NTU claims the new course is the first one in the Asia Pacific region to focus on alt-protein. It will be open to students on the Food Science & Technology program, and will potentially be made more widely available if there is enough interest.
Students will learn about the science of producing alt-protein products via plant-based, cell-cultured, and fermentation methods. The course has been developed in collaboration with GFI’s global network of scientists.
The Chinese University of Hong Kong (CUHK) took a similar step back in 2018, when it launched a course called “Future of Food: Plant-based Living” in collaboration with the Green Monday Foundation.

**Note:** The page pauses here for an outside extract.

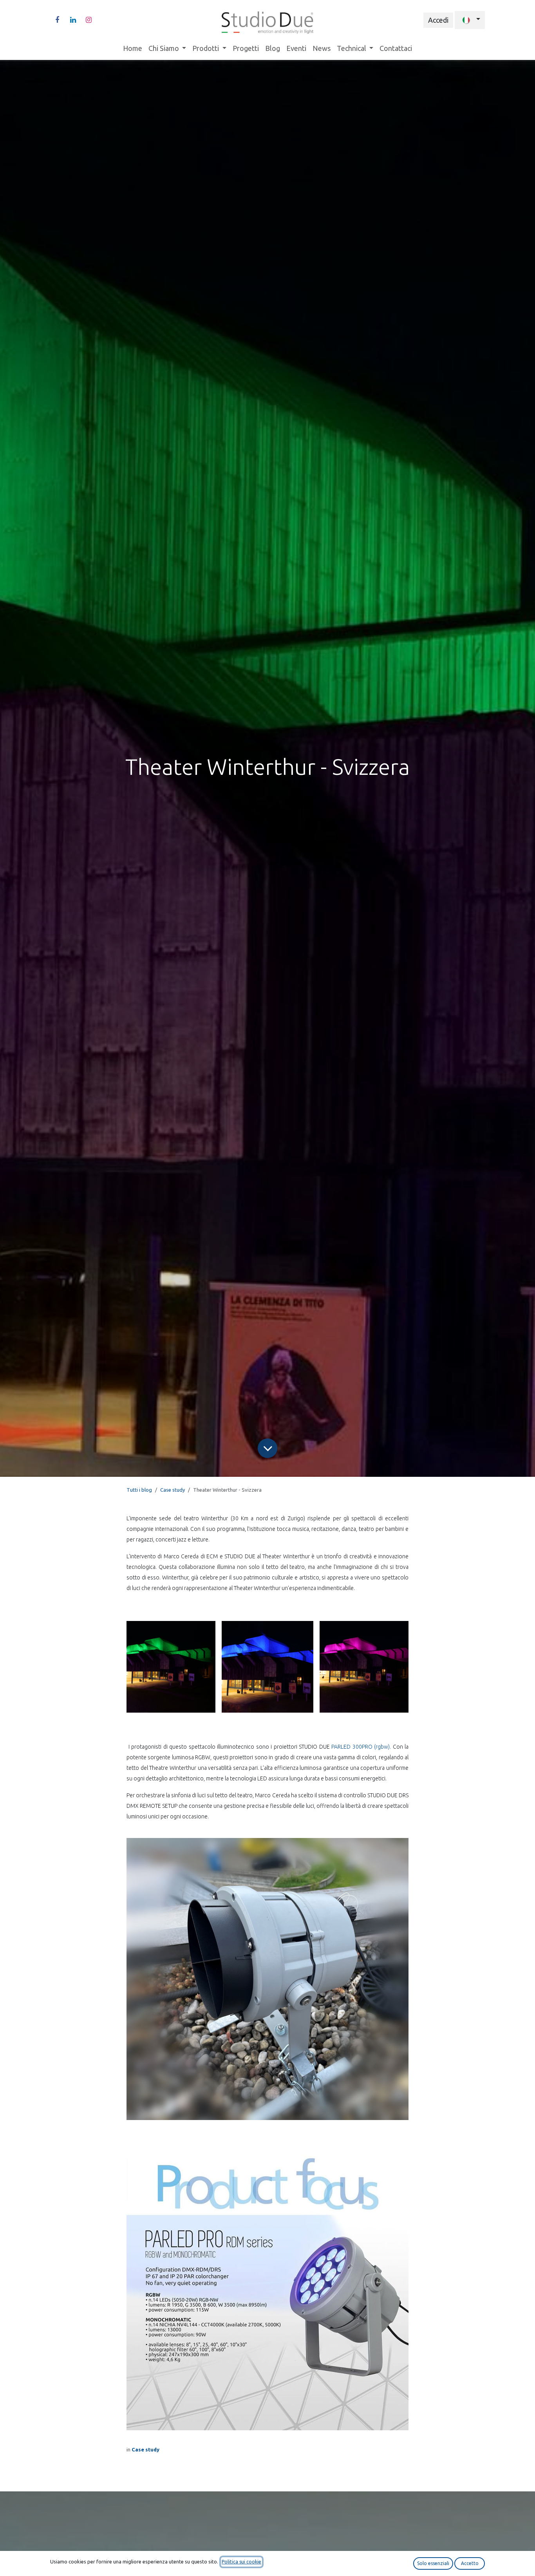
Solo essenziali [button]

NTU’s course aims to tackle a shortage of scientists and technologists in the Asia Pacific alt-protein sector. The region is the fastest-growing in the world for alt-protein, and there are concerns that a lack of skilled workers could hold back progress. Some are calling for scientists in other fields, such as genetics, bioengineering, and bioinformatics, to move into the area of alt-protein research.

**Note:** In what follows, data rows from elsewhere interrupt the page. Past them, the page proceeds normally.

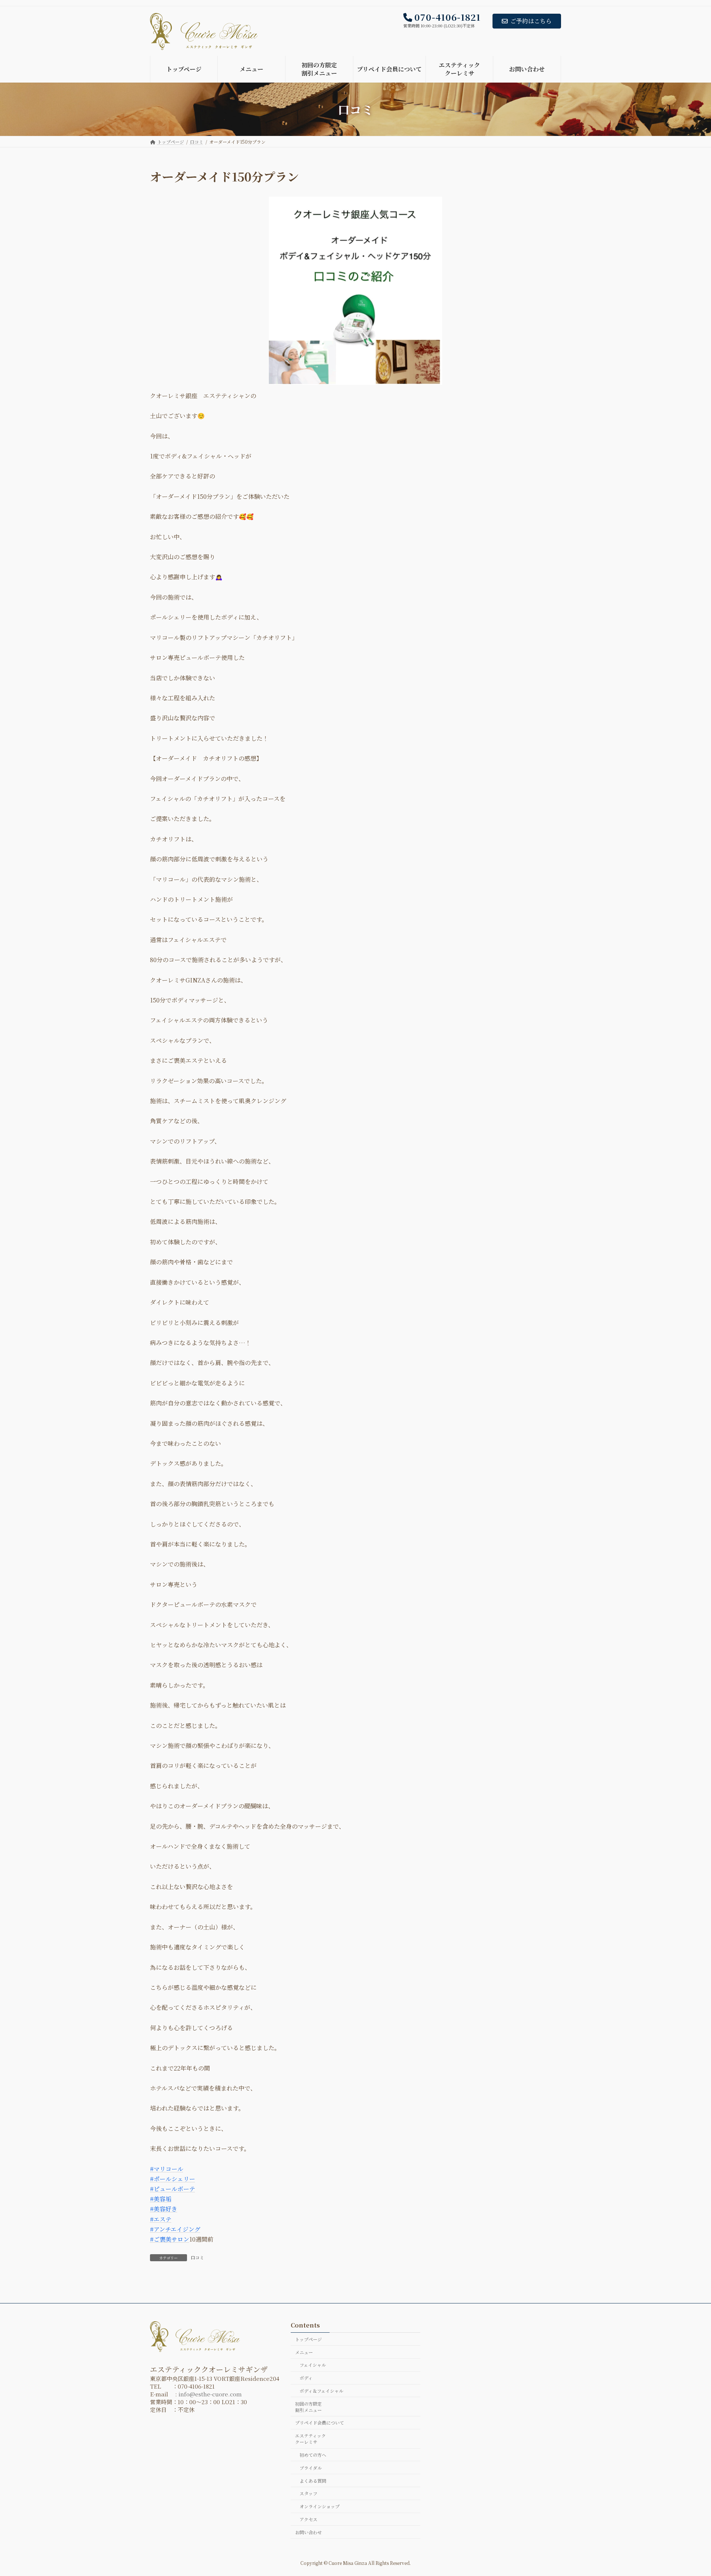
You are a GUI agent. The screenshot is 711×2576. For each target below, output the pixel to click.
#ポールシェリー (172, 2179)
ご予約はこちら (531, 21)
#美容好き (163, 2209)
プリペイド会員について (319, 2423)
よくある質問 (313, 2480)
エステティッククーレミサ (310, 2439)
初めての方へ (313, 2455)
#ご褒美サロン (169, 2239)
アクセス (308, 2519)
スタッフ (308, 2493)
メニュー (304, 2352)
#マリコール (166, 2169)
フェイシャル (313, 2365)
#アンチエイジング (175, 2229)
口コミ (197, 2257)
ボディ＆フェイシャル (321, 2391)
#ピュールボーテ (172, 2189)
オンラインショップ (320, 2506)
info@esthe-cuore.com (210, 2394)
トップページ (308, 2339)
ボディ (306, 2378)
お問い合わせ (308, 2532)
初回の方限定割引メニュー (308, 2406)
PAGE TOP (688, 2492)
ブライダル (311, 2468)
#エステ (160, 2219)
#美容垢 (160, 2199)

Universities have long been at the forefront of alt-protein research, from the development of cell-cultured pork at Seoul University to the creation of an algae-based tuna alternative by University of San Diego spinoff Triton Algae Innovations. But this research is only possible if workers have the appropriate experience and education.
“No technology, no matter how groundbreaking, will take off without a skilled workforce trained to push it forward,” said a spokesperson for GFI APAC. “This new course takes us one step closer to closing that gap.”